Yiddish institute receives rare cylinder recordings | Wisconsin Jewish Chronicle

Yiddish institute receives rare cylinder recordings

The Mayrent Institute for Yiddish Culture at the University of Wisconsin-Madison has received 12 Jewish cylinder recordings c.1901 from the Chicago-based Thomas Lambert Company, according to a July 6 news release.

   These rare recordings are thought to be the oldest surviving recordings of Yiddish music. They join the Mayrent Collection of Yiddish Recordings, a repository of more than 9,000 78 rpm recordings of Yiddish and Jewish music, at the university’s Mills Music Library.

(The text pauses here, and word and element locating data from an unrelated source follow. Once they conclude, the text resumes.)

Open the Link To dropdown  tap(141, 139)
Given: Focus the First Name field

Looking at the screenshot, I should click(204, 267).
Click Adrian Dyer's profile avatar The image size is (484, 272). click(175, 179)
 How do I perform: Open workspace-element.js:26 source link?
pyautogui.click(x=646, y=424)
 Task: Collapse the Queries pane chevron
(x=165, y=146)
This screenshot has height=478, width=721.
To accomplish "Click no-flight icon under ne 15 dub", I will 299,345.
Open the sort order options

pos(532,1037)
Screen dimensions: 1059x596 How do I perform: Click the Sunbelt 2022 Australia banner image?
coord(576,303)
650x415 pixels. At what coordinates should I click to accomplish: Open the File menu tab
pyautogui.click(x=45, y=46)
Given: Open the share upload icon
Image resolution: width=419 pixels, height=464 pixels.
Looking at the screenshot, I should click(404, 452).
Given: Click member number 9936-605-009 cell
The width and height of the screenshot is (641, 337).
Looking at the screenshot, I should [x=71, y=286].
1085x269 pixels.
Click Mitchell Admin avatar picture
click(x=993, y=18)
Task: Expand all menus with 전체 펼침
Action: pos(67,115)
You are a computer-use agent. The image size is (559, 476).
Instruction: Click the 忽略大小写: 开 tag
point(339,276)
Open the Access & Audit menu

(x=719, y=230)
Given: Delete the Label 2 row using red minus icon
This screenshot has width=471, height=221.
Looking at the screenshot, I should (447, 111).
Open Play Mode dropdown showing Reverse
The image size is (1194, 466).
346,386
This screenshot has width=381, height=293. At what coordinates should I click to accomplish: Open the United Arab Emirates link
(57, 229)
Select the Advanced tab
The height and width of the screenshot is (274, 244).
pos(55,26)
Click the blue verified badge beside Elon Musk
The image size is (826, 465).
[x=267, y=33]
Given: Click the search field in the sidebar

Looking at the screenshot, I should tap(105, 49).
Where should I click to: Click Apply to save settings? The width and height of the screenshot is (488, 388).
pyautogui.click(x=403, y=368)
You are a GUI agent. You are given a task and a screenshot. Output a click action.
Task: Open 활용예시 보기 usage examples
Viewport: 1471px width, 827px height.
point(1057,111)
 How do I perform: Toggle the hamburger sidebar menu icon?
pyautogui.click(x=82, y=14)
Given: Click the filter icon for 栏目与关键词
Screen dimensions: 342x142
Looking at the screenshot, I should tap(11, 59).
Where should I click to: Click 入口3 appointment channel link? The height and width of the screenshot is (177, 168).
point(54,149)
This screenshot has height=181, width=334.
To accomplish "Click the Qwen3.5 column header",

   Among the collection is the earliest known performance of the classic song “Rozhkinkes mit Mandlen” (“Raisins and Almonds”), composed by the father of the Yiddish theater Abraham Goldfaden and recorded for Lambert shortly before the composer’s death.

   The Thomas Lambert Company began issuing cylinders around 1900. While its catalog of more than 1,000 recordings would eventually reflect only mainstream popular music, 48 of the firm’s first 80 releases were Yiddish. Lambert cylinders are among the most uncommon of all early American sound recordings, and the Yiddish issues are the rarest of all Lamberts.

   In partnership with Grammy-award winning Archeophone Records, the institute will reissue the recordings later this year under the title “Attractive Hebrews: The Thomas Lambert Yiddish Cylinders 1901-1904.”

   The institute also announced in a July 8 email that it is cancelling this year’s “A Bisele KlezKamp,” the smaller summer version in Madison of the KlezKamp klezmer music/Yiddish culture workshop that used to be held in December in New York State.

   According to the announcement, “the effects of the anticipated severe budget cuts to the University of Wisconsin System are already being felt” and the summer event “is an early casualty” of the cuts.